(Stored records)
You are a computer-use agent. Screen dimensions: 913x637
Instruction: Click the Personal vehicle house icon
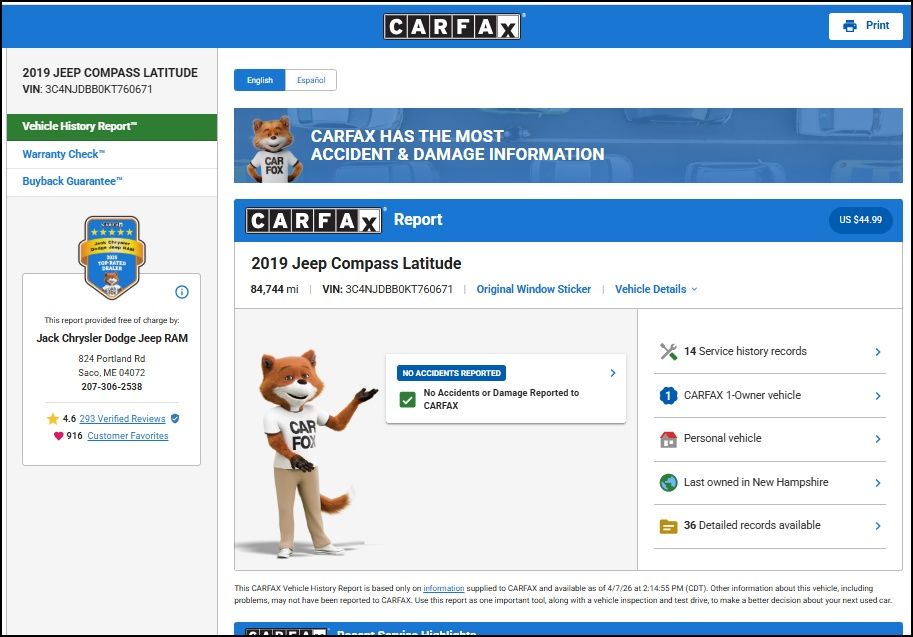click(669, 439)
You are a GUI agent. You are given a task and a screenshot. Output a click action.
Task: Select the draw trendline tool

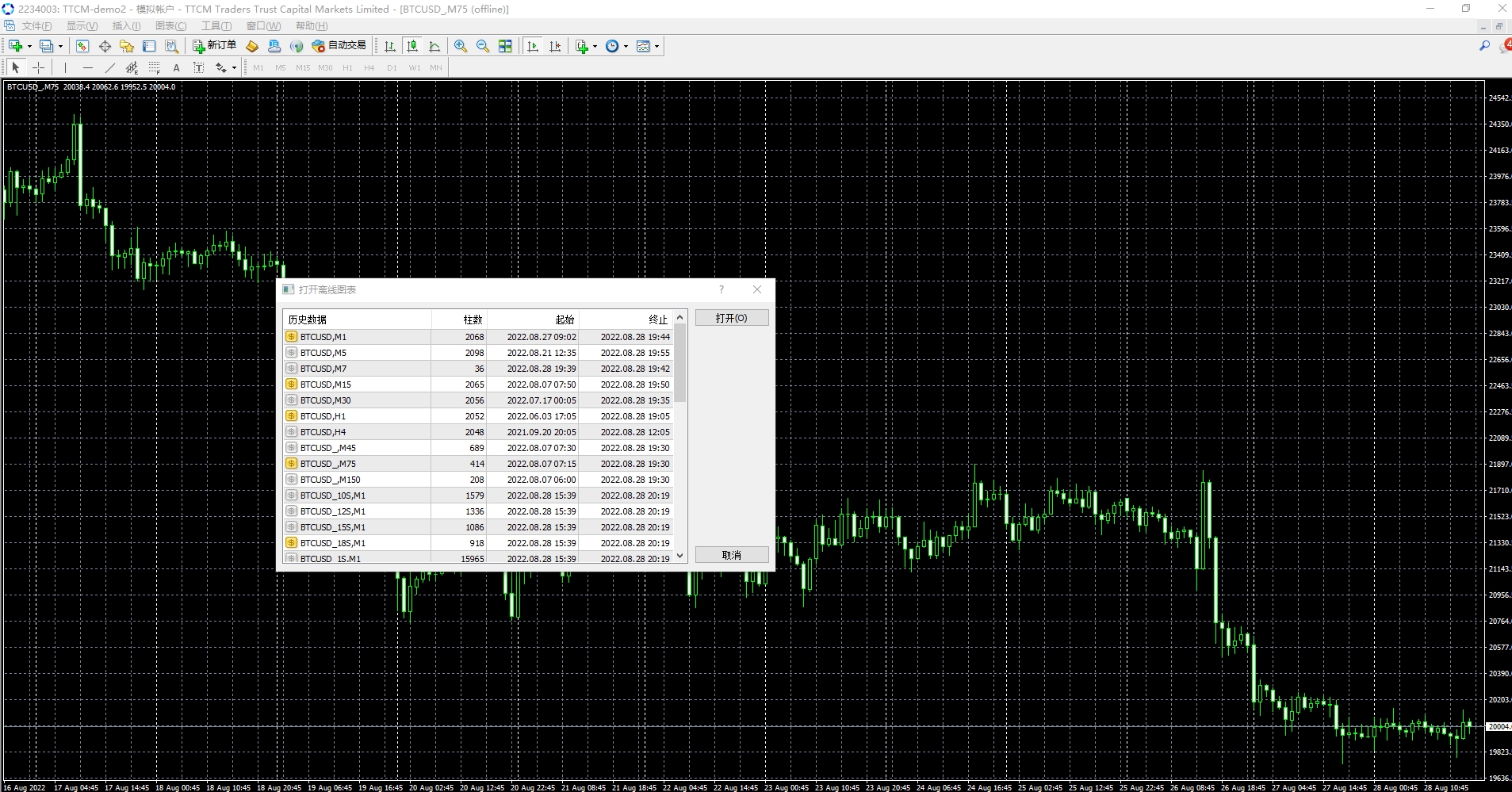tap(110, 68)
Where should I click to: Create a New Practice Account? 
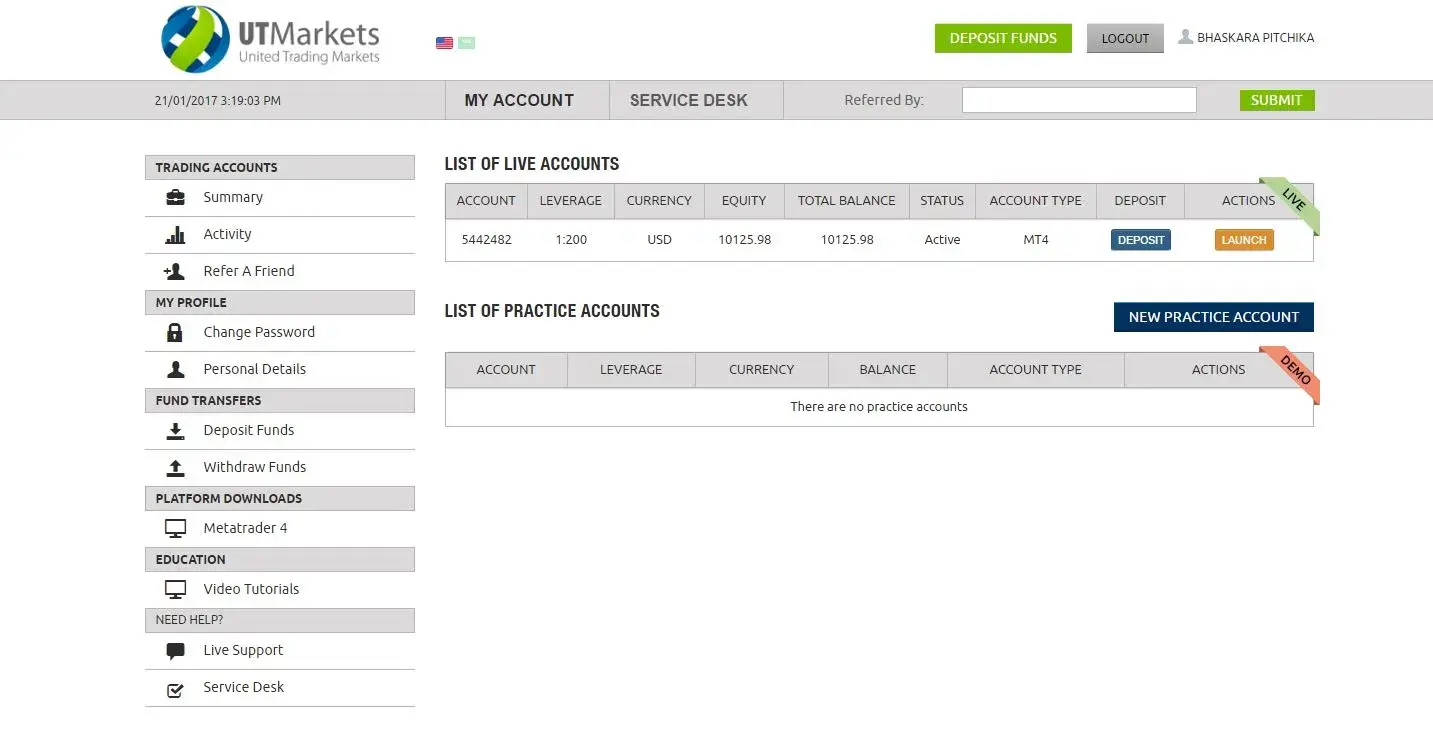[x=1213, y=317]
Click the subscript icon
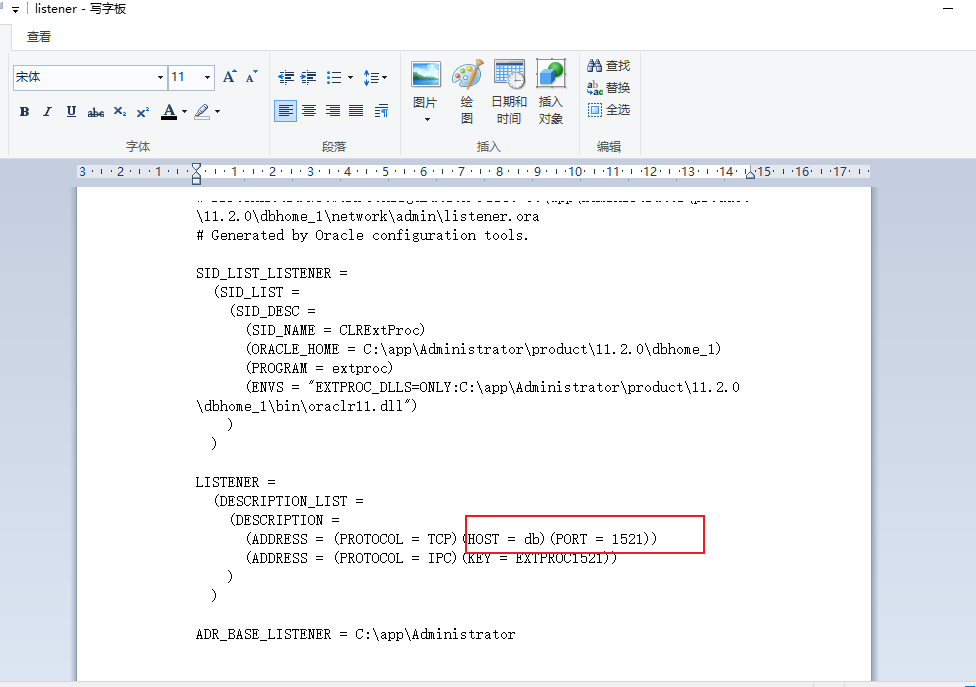This screenshot has width=976, height=687. [120, 112]

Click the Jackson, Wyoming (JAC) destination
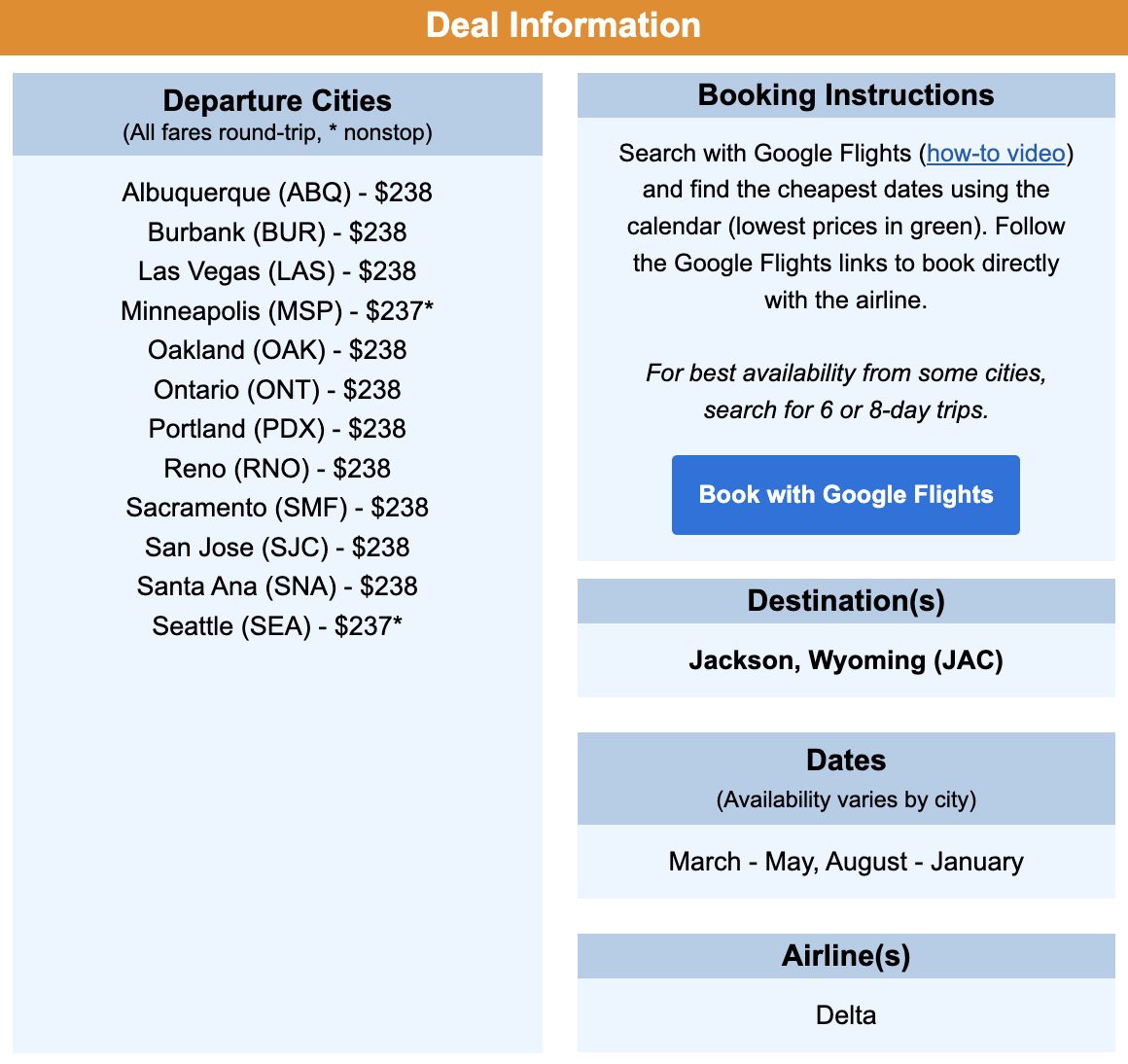pos(845,660)
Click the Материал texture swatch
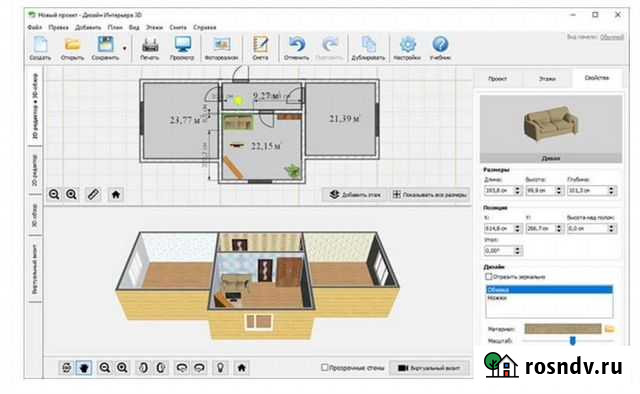Image resolution: width=640 pixels, height=394 pixels. tap(563, 328)

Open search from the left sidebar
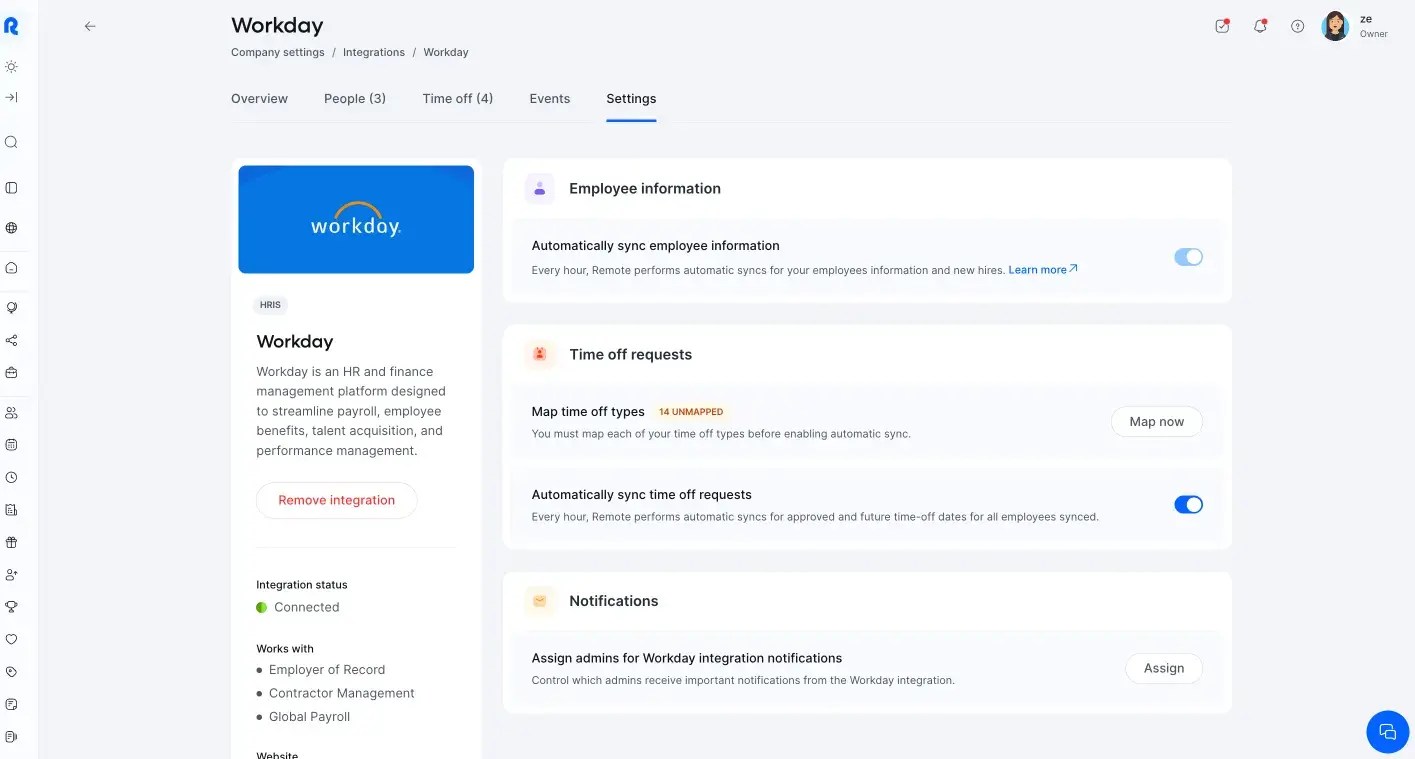click(11, 142)
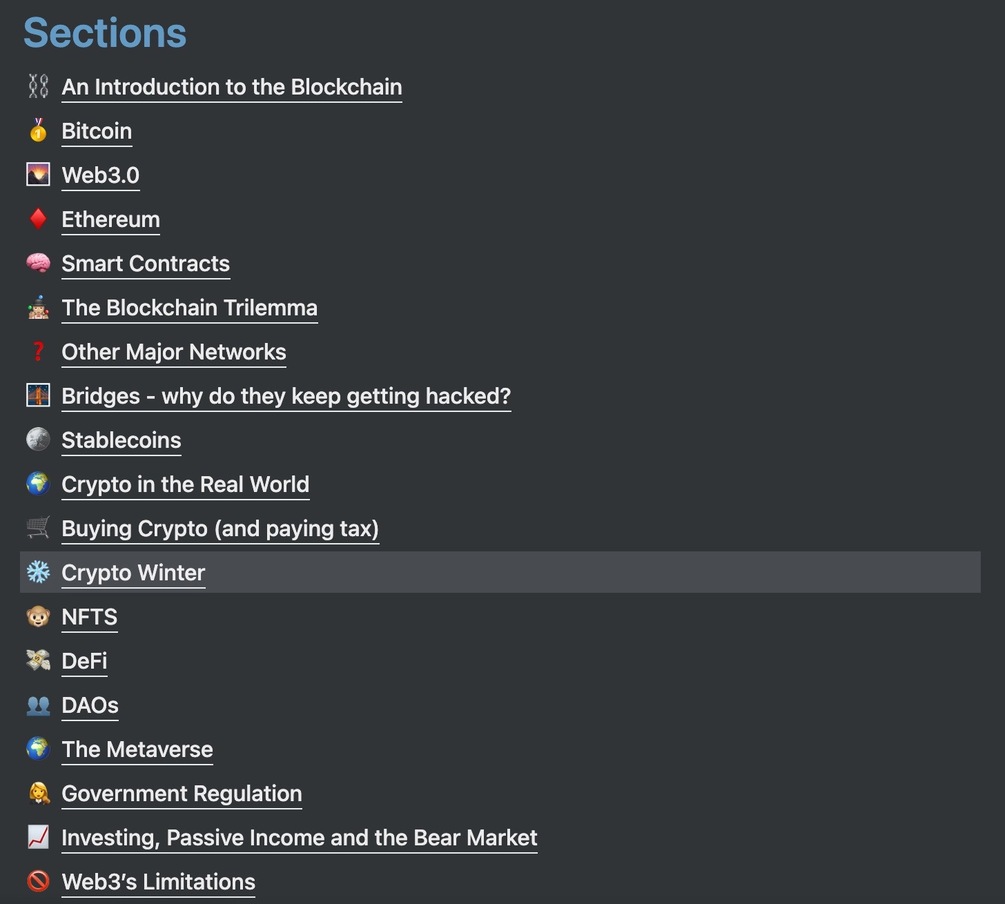
Task: Navigate to Crypto in the Real World
Action: (185, 484)
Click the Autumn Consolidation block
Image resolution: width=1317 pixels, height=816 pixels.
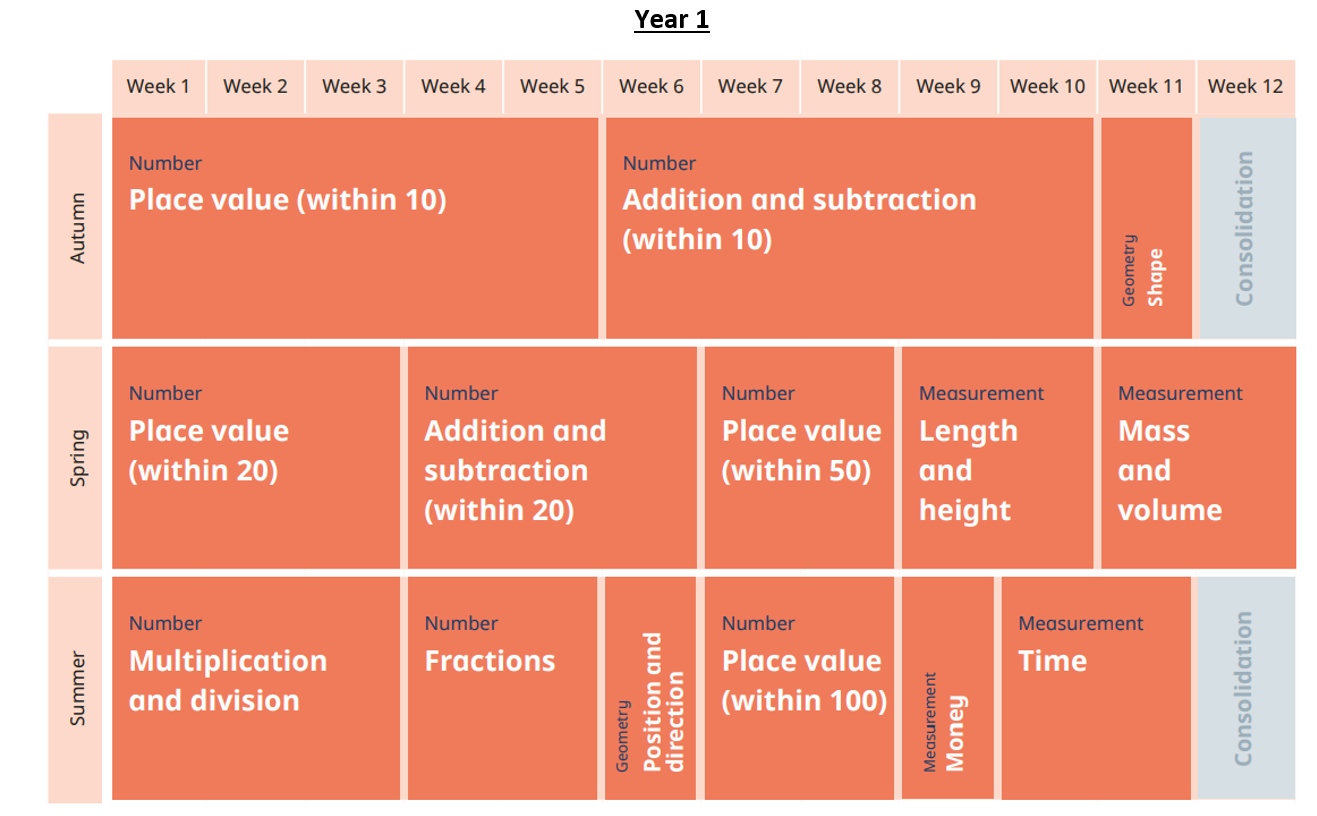pyautogui.click(x=1246, y=228)
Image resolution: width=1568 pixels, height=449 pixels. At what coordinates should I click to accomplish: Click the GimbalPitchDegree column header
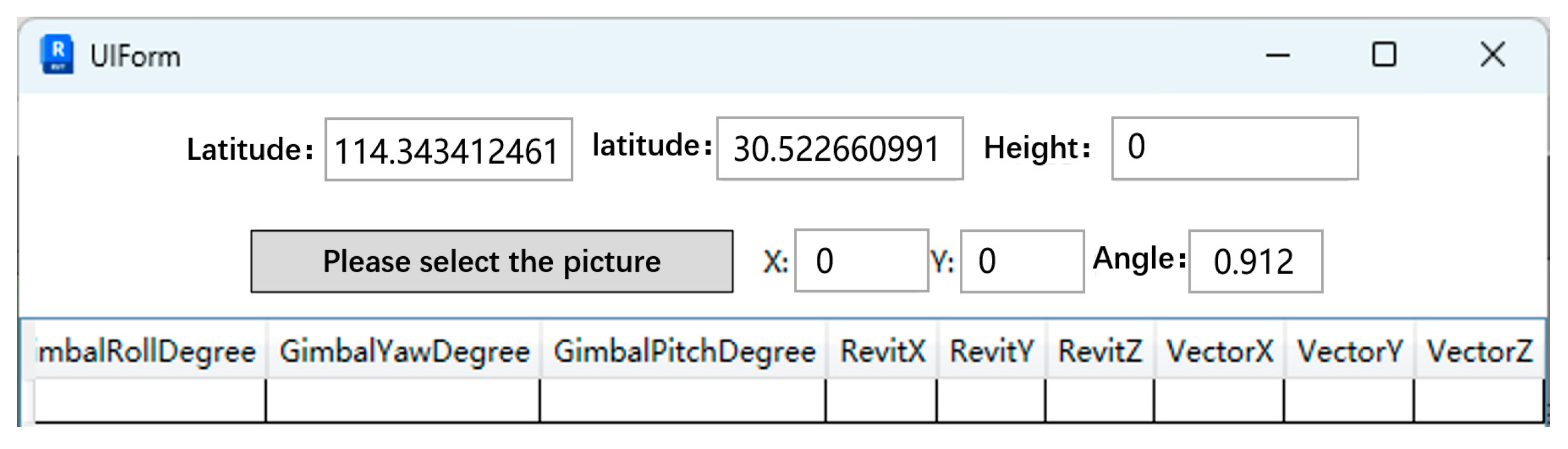click(683, 352)
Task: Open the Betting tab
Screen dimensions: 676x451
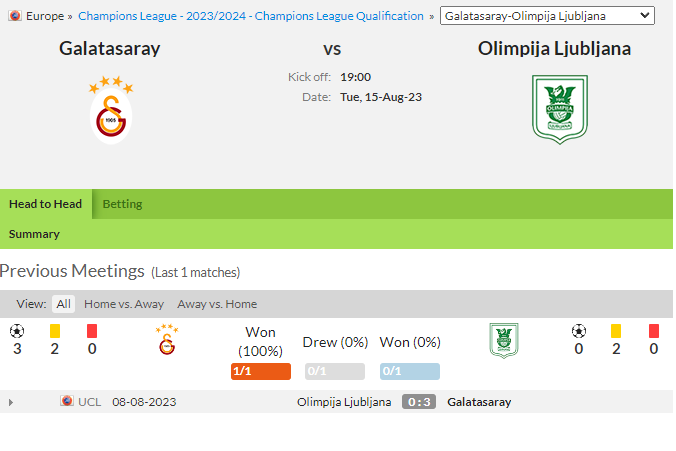Action: [122, 204]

[What you are asked to do] A single number is required: the count of lines in the data above that include the string "agent".

[Result for this exercise] 2